+++ PAGE TEXT
2010 FRQ #3
Post date: Sep 25, 2013 11:20:26 PM
Palestinian American literary theorist and cultural critic Edward Said has written that “Exile is strangely compelling
to think about but terrible to experience. It is the unhealable rift forced between a human being and a native place,
between the self and its true home: its essential sadness can never be surmounted.” Yet Said has also said that exile
can become “a potent, even enriching” experience.
Select a novel, play, or epic in which a character experiences such a rift and becomes cut off from “home,” whether
that home is the character’s birthplace, family, homeland, or other special place. Then write an essay in which you
analyze how the character’s experience with exile is both alienating and enriching, and how this experience
illuminates the meaning of the work as a whole.
You may choose a work from the list below or one of comparable literary merit. Do not merely summarize the plot.
++++++
+++ DATASET EXTRACT
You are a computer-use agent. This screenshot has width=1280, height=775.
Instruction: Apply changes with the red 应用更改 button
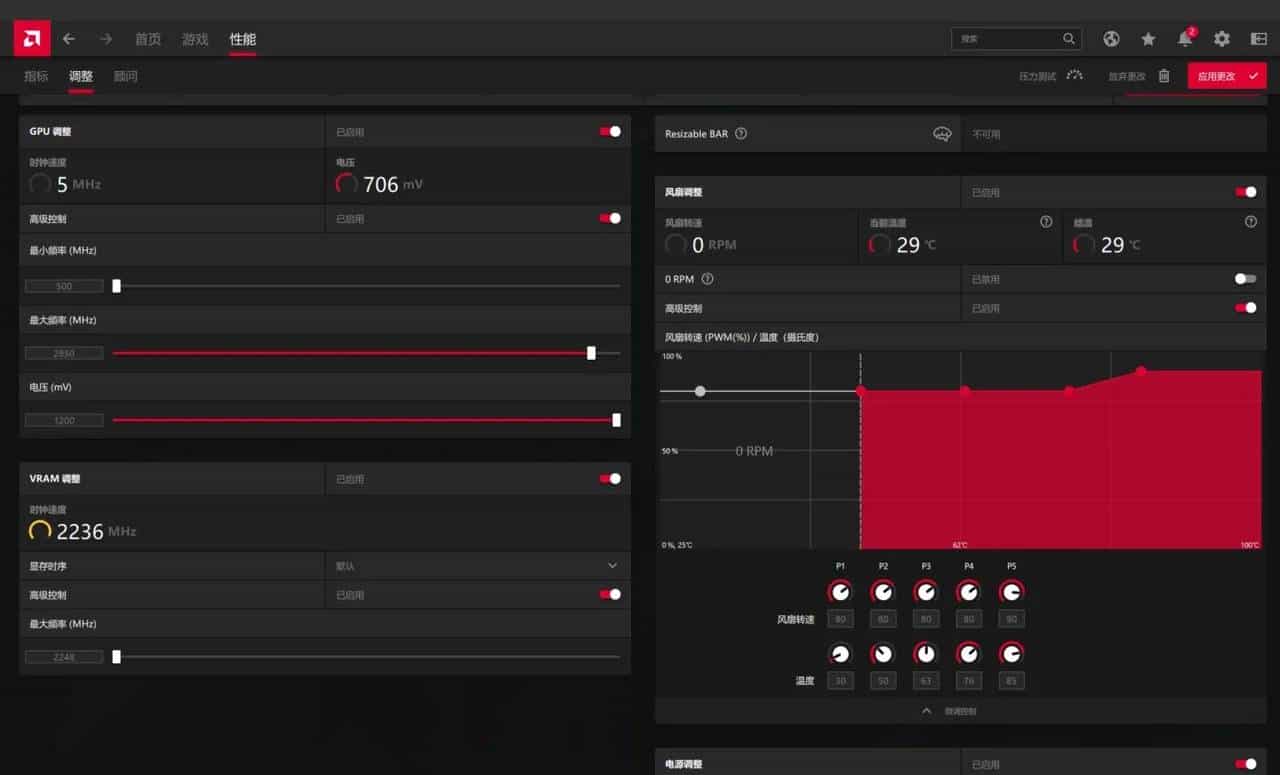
++++++
▶ [AIM OF THE EXERCISE] Reproduce the essay prompt on exile verbatim, from "Select a novel, play, or" up to and including "as a whole.".

▶ [ANSWER TO THE TASK]
Select a novel, play, or epic in which a character experiences such a rift and becomes cut off from “home,” whether
that home is the character’s birthplace, family, homeland, or other special place. Then write an essay in which you
analyze how the character’s experience with exile is both alienating and enriching, and how this experience
illuminates the meaning of the work as a whole.